Why do you say "lost"... Technology brought us an orthogonal solution to the problem, but yet, it is a solution :-)

Maybe one day, when we'll run out of whatever-it-takes to build computers, we'll have to optimize for size, but that's another story.


I still remember the days of C64 and the 640kb limitation in DOS. What we got was first optimization then full on hacks and mostly assembly language.

To use a tool and give up on size really doesn't bother me. I rather have elegant solutions then full on hackery or difficult memory management type solutions.


And we've lost the dynamic library battle.
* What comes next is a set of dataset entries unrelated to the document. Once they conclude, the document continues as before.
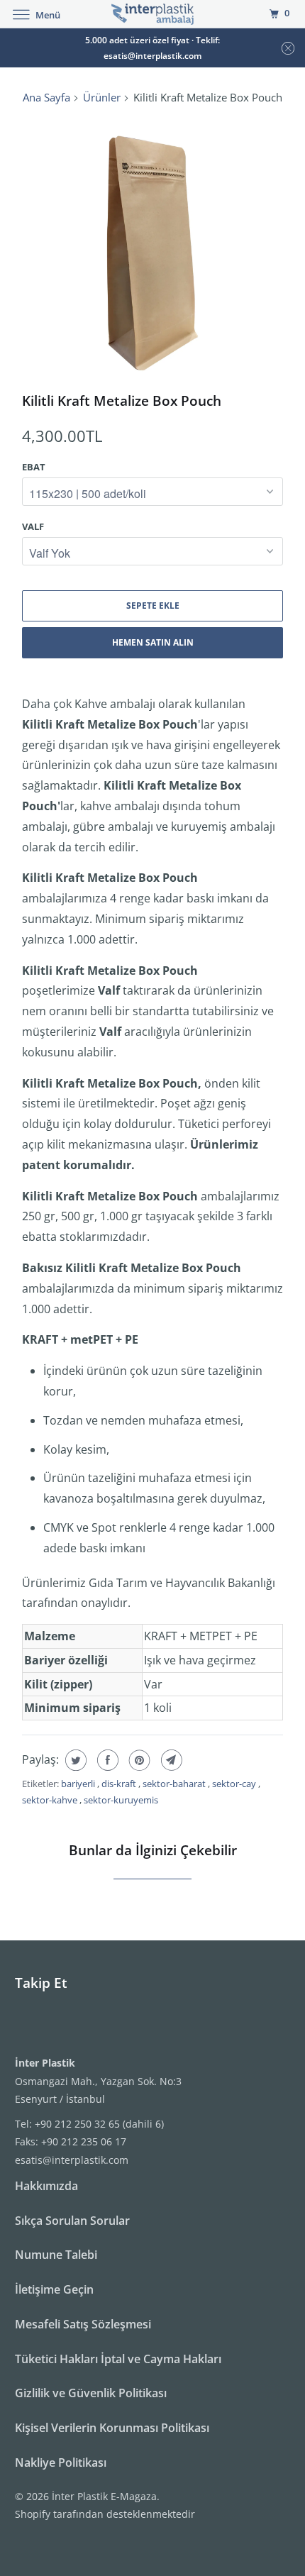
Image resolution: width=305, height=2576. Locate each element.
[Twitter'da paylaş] (74, 1760)
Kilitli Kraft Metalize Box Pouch (121, 400)
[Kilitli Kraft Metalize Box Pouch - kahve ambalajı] (152, 249)
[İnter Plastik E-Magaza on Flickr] (18, 2024)
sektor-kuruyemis (121, 1799)
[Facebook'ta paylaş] (106, 1760)
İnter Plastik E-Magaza (104, 2496)
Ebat (33, 466)
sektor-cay (235, 1783)
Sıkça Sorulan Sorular (72, 2220)
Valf (33, 526)
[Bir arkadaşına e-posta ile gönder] (169, 1760)
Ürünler (102, 97)
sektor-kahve (50, 1799)
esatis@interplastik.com (71, 2160)
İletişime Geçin (54, 2289)
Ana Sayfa (46, 97)
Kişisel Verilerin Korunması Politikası (112, 2428)
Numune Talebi (56, 2254)
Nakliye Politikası (60, 2462)
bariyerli (79, 1783)
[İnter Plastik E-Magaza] (153, 14)
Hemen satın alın (153, 642)
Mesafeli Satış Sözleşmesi (83, 2324)
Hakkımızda (46, 2186)
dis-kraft (119, 1783)
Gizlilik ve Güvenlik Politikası (91, 2393)
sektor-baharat (175, 1783)
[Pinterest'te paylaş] (138, 1760)
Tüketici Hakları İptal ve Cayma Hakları (118, 2359)
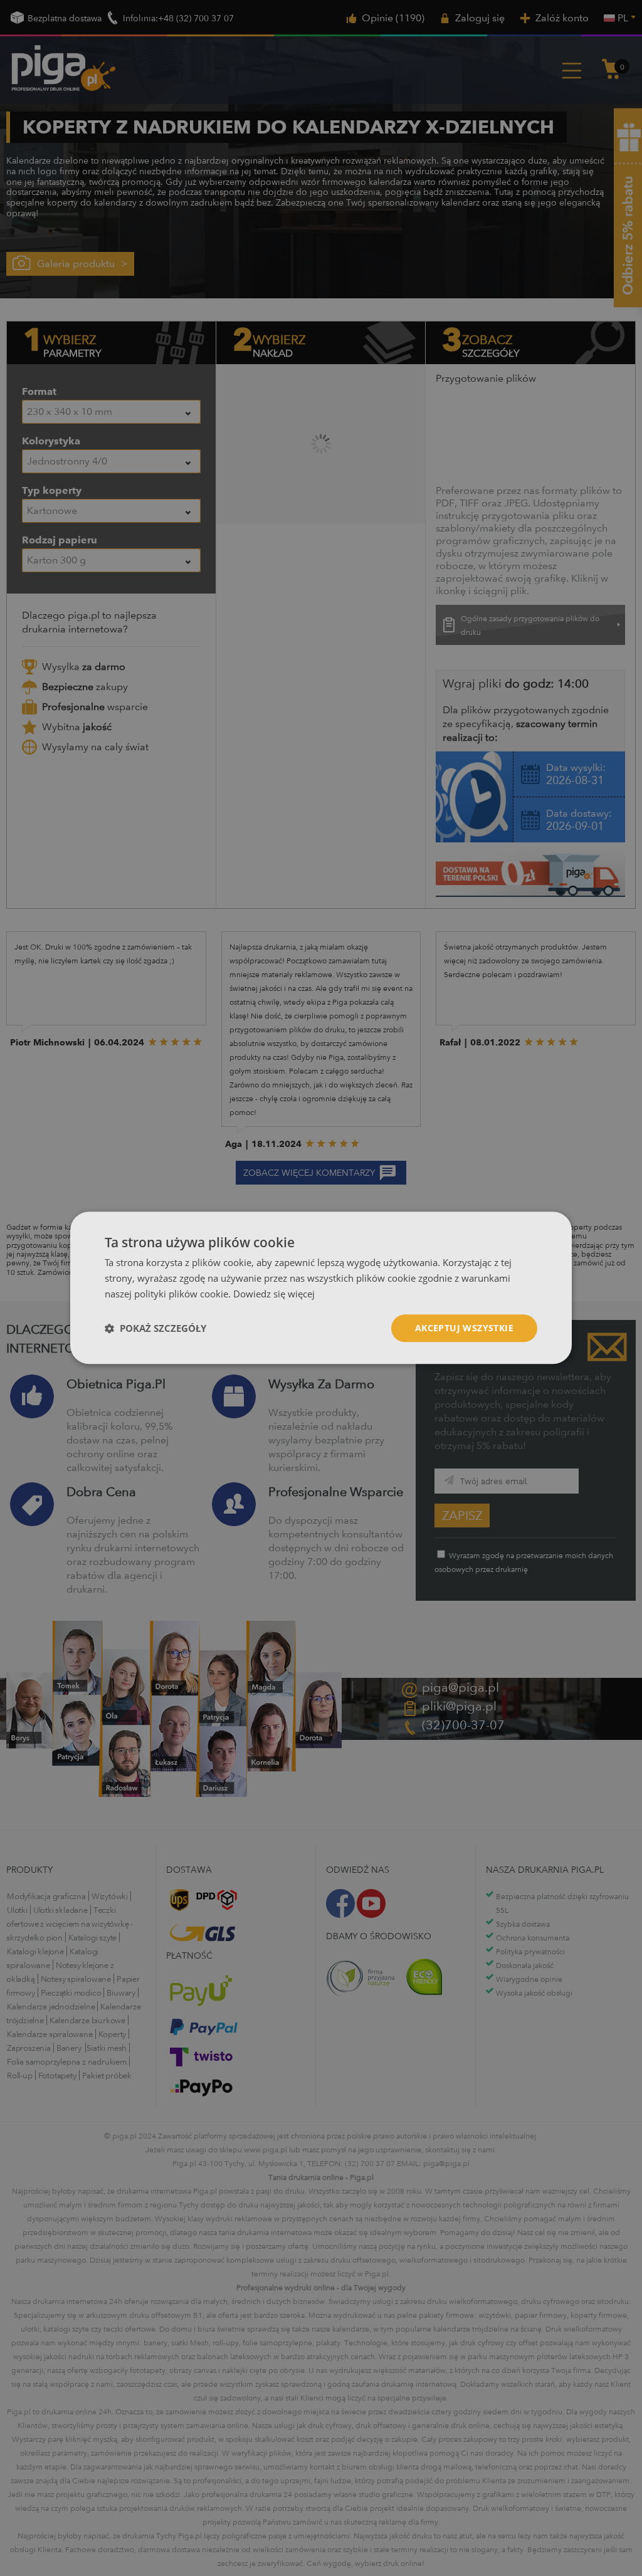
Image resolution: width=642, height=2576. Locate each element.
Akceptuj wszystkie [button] (464, 1328)
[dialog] (321, 1288)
I understand why but can't help being saddened by it, it was such an elegant solutions.


I'm really glad we're finally starting to win the dynamic library battle; it was a kludgey fix for a transient storage bottleneck that has been plaguing us with unnecessary complication for at least a decade now. Predictability is a good thing.


It's not such a good thing to have to update each and every application whenever there is a vulnerability in a library.


Meh, I feel like it is even better because even if you could update the library indvidually you have no idea about the ramifications of such an update and what potential other vulnerabilties/bugs doing so will uncover.


You could install the electron or nw.js runtime separately and then just download/distribute a compressed file with the JavaScript source code. Witch would be smaller then most programs.


Elegant in theory maybe, rough in practice.


I don't think so, have we? Windows applications are very small because all the UI libraries are in the OS itself, where they should be.